====== Extracted entries ======

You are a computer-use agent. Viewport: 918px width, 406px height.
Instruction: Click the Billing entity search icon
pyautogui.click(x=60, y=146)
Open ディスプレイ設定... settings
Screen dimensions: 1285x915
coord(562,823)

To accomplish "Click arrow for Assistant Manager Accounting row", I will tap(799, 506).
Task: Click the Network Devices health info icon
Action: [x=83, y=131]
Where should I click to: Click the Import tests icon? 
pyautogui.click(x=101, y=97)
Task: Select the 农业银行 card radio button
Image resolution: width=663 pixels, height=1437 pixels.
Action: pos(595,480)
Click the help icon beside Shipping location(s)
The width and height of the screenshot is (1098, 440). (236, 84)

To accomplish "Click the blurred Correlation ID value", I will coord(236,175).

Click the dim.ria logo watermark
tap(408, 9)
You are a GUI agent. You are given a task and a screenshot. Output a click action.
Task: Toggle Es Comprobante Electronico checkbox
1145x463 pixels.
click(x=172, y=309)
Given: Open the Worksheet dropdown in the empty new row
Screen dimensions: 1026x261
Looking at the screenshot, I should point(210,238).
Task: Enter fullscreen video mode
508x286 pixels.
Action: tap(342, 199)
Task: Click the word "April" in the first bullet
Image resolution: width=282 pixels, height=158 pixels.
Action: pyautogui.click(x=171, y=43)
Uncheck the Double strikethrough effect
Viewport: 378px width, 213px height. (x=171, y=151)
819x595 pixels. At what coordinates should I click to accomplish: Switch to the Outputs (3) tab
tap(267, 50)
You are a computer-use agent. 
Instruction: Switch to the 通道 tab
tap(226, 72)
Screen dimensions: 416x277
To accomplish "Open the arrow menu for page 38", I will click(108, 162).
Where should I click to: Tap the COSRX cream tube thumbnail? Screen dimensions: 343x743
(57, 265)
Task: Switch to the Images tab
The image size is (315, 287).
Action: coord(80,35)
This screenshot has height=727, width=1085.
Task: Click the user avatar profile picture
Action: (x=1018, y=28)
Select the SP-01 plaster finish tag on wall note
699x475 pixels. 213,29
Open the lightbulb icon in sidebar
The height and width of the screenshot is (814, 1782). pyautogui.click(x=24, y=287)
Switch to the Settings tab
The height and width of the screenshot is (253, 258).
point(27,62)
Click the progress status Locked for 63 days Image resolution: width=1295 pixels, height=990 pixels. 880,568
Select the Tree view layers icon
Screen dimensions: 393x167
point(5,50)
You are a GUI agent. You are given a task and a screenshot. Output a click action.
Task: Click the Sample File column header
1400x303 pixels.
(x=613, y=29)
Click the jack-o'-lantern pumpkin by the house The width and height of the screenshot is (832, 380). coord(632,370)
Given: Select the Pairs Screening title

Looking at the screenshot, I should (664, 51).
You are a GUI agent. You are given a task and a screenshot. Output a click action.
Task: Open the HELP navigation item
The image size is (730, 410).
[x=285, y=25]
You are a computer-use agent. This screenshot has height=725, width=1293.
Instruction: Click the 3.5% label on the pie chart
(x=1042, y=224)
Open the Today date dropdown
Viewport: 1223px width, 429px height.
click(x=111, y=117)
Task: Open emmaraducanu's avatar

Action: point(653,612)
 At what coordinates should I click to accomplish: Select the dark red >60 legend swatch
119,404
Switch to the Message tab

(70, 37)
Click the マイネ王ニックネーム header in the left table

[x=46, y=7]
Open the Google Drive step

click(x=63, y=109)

======

• Exercise instructions: A complete and exact reproduction of the data is needed.

• Task response:
You are a computer-use agent. Viewport: 918px width, 406px height.
Instruction: Click the Billing entity search icon
pyautogui.click(x=60, y=146)
Open ディスプレイ設定... settings
Screen dimensions: 1285x915
coord(562,823)

To accomplish "Click arrow for Assistant Manager Accounting row", I will tap(799, 506).
Task: Click the Network Devices health info icon
Action: [x=83, y=131]
Where should I click to: Click the Import tests icon? 
pyautogui.click(x=101, y=97)
Task: Select the 农业银行 card radio button
Image resolution: width=663 pixels, height=1437 pixels.
Action: pos(595,480)
Click the help icon beside Shipping location(s)
The width and height of the screenshot is (1098, 440). (236, 84)

To accomplish "Click the blurred Correlation ID value", I will coord(236,175).

Click the dim.ria logo watermark
tap(408, 9)
You are a GUI agent. You are given a task and a screenshot. Output a click action.
Task: Toggle Es Comprobante Electronico checkbox
1145x463 pixels.
click(x=172, y=309)
Given: Open the Worksheet dropdown in the empty new row
Screen dimensions: 1026x261
Looking at the screenshot, I should point(210,238).
Task: Enter fullscreen video mode
508x286 pixels.
Action: tap(342, 199)
Task: Click the word "April" in the first bullet
Image resolution: width=282 pixels, height=158 pixels.
Action: pyautogui.click(x=171, y=43)
Uncheck the Double strikethrough effect
Viewport: 378px width, 213px height. (x=171, y=151)
819x595 pixels. At what coordinates should I click to accomplish: Switch to the Outputs (3) tab
tap(267, 50)
You are a computer-use agent. 
Instruction: Switch to the 通道 tab
tap(226, 72)
Screen dimensions: 416x277
To accomplish "Open the arrow menu for page 38", I will click(108, 162).
Where should I click to: Tap the COSRX cream tube thumbnail? Screen dimensions: 343x743
(57, 265)
Task: Switch to the Images tab
The image size is (315, 287).
Action: coord(80,35)
This screenshot has height=727, width=1085.
Task: Click the user avatar profile picture
Action: (x=1018, y=28)
Select the SP-01 plaster finish tag on wall note
699x475 pixels. 213,29
Open the lightbulb icon in sidebar
The height and width of the screenshot is (814, 1782). pyautogui.click(x=24, y=287)
Switch to the Settings tab
The height and width of the screenshot is (253, 258).
point(27,62)
Click the progress status Locked for 63 days Image resolution: width=1295 pixels, height=990 pixels. 880,568
Select the Tree view layers icon
Screen dimensions: 393x167
point(5,50)
You are a GUI agent. You are given a task and a screenshot. Output a click action.
Task: Click the Sample File column header
1400x303 pixels.
(x=613, y=29)
Click the jack-o'-lantern pumpkin by the house The width and height of the screenshot is (832, 380). coord(632,370)
Given: Select the Pairs Screening title

Looking at the screenshot, I should (664, 51).
You are a GUI agent. You are given a task and a screenshot. Output a click action.
Task: Open the HELP navigation item
The image size is (730, 410).
[x=285, y=25]
You are a computer-use agent. This screenshot has height=725, width=1293.
Instruction: Click the 3.5% label on the pie chart
(x=1042, y=224)
Open the Today date dropdown
Viewport: 1223px width, 429px height.
click(x=111, y=117)
Task: Open emmaraducanu's avatar

Action: point(653,612)
 At what coordinates should I click to accomplish: Select the dark red >60 legend swatch
119,404
Switch to the Message tab

(70, 37)
Click the マイネ王ニックネーム header in the left table

[x=46, y=7]
Open the Google Drive step

click(x=63, y=109)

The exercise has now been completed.